Guest blog by Derek Miedema, researcher at the Institute of Marriage and Family Canada in Ottawa
On October 10 the British Columbia Court of Appeal upheld Canada’s ban on assisted suicide and euthanasia. This decision overturned a lower-court ruling of June 2013 which would have made both legal. This was a relief to me both personally and professionally. I was relieved personally as the son and twin brother of people with disabilities, and professionally as a researcher at the Institute of Marriage and Family Canada.
I was relieved because euthanasia and assisted suicide paint over the profundity of life with a disability or illness with the veneer of death. This shortchanges those of us who live with a disability and pressures us to die early.
Let me explain from my own experience.
I was born the fifth of five boys and a twin. My twin brother’s name is Brian. He, as best we can understand, suffered lack of oxygen at birth resulting in extensive brain damage and cerebral palsy. Brian can’t walk, can’t talk, can only see shadows at best and has the mental capacity of a three-month-old.
He moved to a group home when we were 18 years old. His care and feeding were becoming too much for my parents. He wears diapers and has been fed through a g-tube since that time. Brian relies on others to lift him in and out of his wheelchair.
All this to say that Brian can’t do much, but he also has a profound ability to be human. His smile lights up rooms. He has helped us (his brothers) to be more compassionate toward the vulnerable in our society. I hope that he lives long enough for my young children to learn the same lesson from him.
In 1994 my father was diagnosed with ALS, the same illness that took the lives of Gloria Taylor, Sue Rodriguez, and Lou Gehrig. My father had been a licensed mechanic and car dealer. ALS meant early retirement, which afforded him the time to read the Genome Project cover to cover twice. He also read through one brother’s PhD thesis until his hands couldn’t turn the pages anymore.

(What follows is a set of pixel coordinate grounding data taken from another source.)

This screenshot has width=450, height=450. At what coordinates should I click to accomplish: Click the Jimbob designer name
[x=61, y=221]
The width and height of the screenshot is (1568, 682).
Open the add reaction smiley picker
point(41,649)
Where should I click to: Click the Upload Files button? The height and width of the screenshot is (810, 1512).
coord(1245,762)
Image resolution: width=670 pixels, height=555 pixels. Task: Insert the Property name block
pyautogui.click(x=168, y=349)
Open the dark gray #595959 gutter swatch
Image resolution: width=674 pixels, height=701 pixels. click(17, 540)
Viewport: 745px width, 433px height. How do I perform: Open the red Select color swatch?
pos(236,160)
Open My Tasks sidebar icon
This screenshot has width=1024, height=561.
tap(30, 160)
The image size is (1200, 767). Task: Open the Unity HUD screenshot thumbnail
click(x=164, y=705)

He lived reasonably well until almost the end, but he died suffocating as his lungs grew weaker. Suffice to say it was difficult. Quality palliative care would have made for a much better ending if it had been available.
We learned from our parents the beauty of a husband and wife devoted to one another. The care that mom gave to dad was, as one of her brothers said at my dad’s funeral, “beyond science.” We learned that increasing disability didn’t mean the end of dignity. Each loss of ability meant adjusting to a “new normal” for each of us. Through it all we knew that hurrying death along would have short-circuited these and other profound processes of letting go.
Look, then, at what’s happening in the Netherlands: a widow in her seventies is euthanized because she’s going blind. Legalizing assisted suicide (someone gets the medication, you take it) or euthanasia (someone puts the poison in your body) would have horrible consequences for Canadians with disabilities, the elderly, and the chronically ill.
If my dad lived in the Netherlands, how different would his experience have been if his ALS specialist doctors had offered to kill him?
In Belgium deaf twins were euthanized because they couldn’t bear the thought of going blind. I can’t help but think how my own twin would fare in that country.
Cases like this scream loud and long that life with a disability is simply not worth living and that death is the answer. That is a very deadly lie. For the sake of vulnerable Canadians this lie must not gain the force of law in Canada.